Ich weiß gar nicht, ob es stimmt, dass „die Kultur“ sich der schweren Themen nicht annimmt. Mein Fenster zur „Kultur“ ist das Düsseldorfer Schauspielhaus, und da habe ich nicht das Gefühl, dass das Haus sich nicht zu den schweren Themen positioniert. Sei es der Krieg in der Ukraine, ich erzählte davon, oder halt heute, mit der sehr spontanen Lesung Gegen jeden Antisemitismus. Vor zwei Tagen kam die Einladung, ich fragte Herrn H., ob wir hingehen, und dann kamen wir heute um 17.30 Uhr im Foyer des Schauspielhauses an, und die improvisierte Bestuhlung war bereits besetzt. Hektisch wurden neue Stühle geholt, Menschen holten sich Hocker und Poufs, Intendant Wilfried Schulz war dem Herzinfarkt nahe, dann wurden Menschen in den ersten Stock auf den Balkon geschickt, und dann war das Schauspielhaus einfach brechend voll, und das Who is Who des Ensembles las.
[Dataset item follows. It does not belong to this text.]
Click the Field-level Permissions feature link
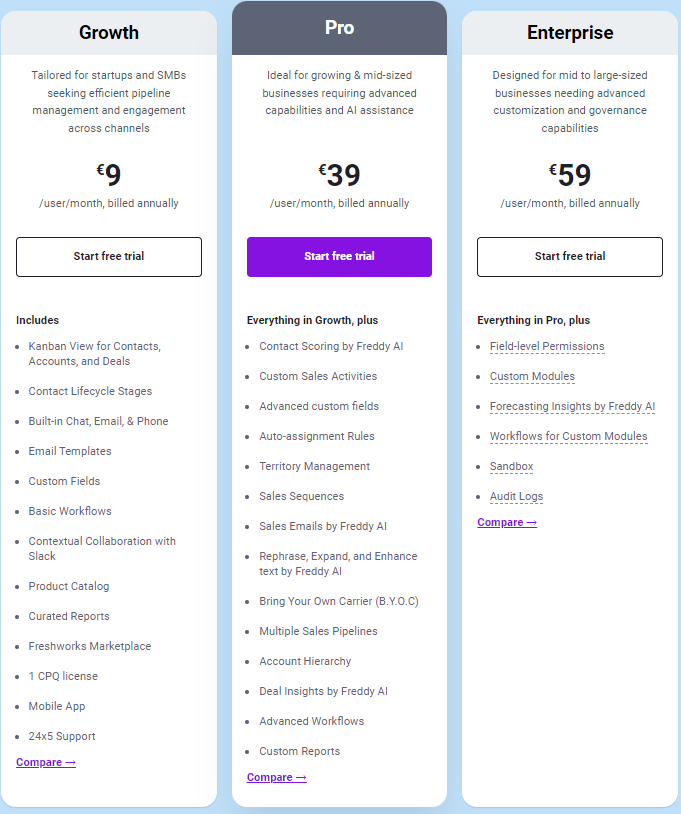click(x=547, y=347)
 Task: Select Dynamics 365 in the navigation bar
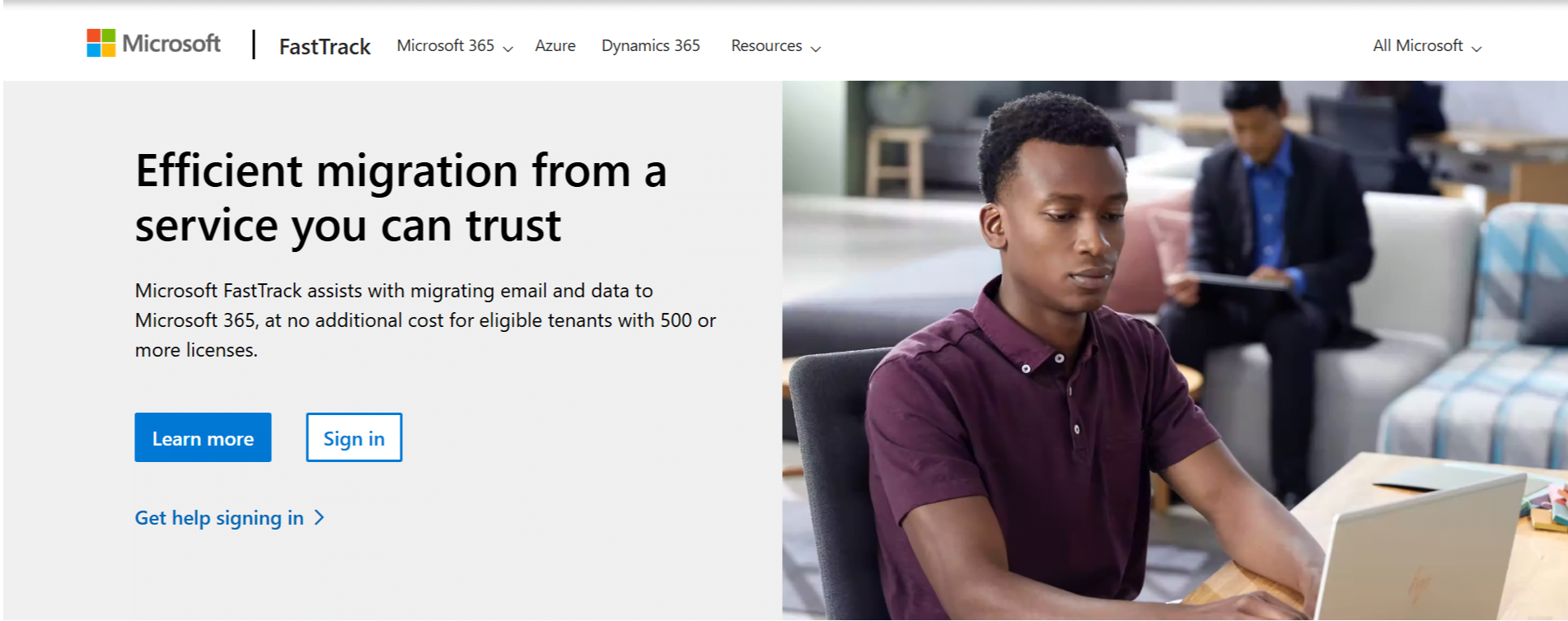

Die Textauswahl war perfekt, von Augenzeugenberichten aus der Reichspogromnacht über kurze Texte vom Juden Heinrich Heine über Zeitungsartikel aus ZEIT und SZ aus den letzten Wochen. Ich weine ja immer, aber es hat mich sehr ergriffen. Wie alle anderen auch. Die vorgeschaltete Begrüßungsrede von Dramaturg Robert Koall war gezeichnet vom Ringen um Worte, sie hatten sich vorher überlegt, dass 50 Gäste ein Erfolg sei. Und er rang in genau dem richtigen Ausmaß um Worte, die jedoch keinen Zweifel offen ließen, dass der Schutz Israels und aller Juden Staatsräson ist, ohne dabei zu vergessen, dass das auch in linken Kreisen keine Selbstverständlichkeit ist, und dass das nicht bedeutet, dass wir kein Mitgefühl für die Zivilisten in Gaza haben dürfen.
Die Worte waren alle richtig, die Texte waren alle richtig, die Menschen – leider können weder Herr H. noch ich gut schätzen, aber ich sage jetzt mal 400 vielleicht – waren alle richtig, die Tatsache, dass zum ersten Mal in meiner Wahrnehmung Sicherheitsleute im Raum waren (nein, stimmt nicht, als ich bei Angela Merkel war, waren die auch da), zeigte, wie richtig das Thema platziert war, und ja, vielleicht ist die Kultur in den Podcasts und Billoformaten dieser Nation zu leise. Für mich ist das fein, aber ich habe andere Quellen. Mario Barth muss mich nicht aufklären. Aber der Satz, dass die Kultur schweigt, ist zumindest in Düsseldorf falsch. Herr H. ist übrigens gerade noch zur Großen Synagoge gefahren, wo um 22.30 Uhr Mischa Kuball daran erinnert, dass Nie Wieder jetzt ist. Ich möchte, dass das genau so friedlich wird, wie im Schauspielhaus.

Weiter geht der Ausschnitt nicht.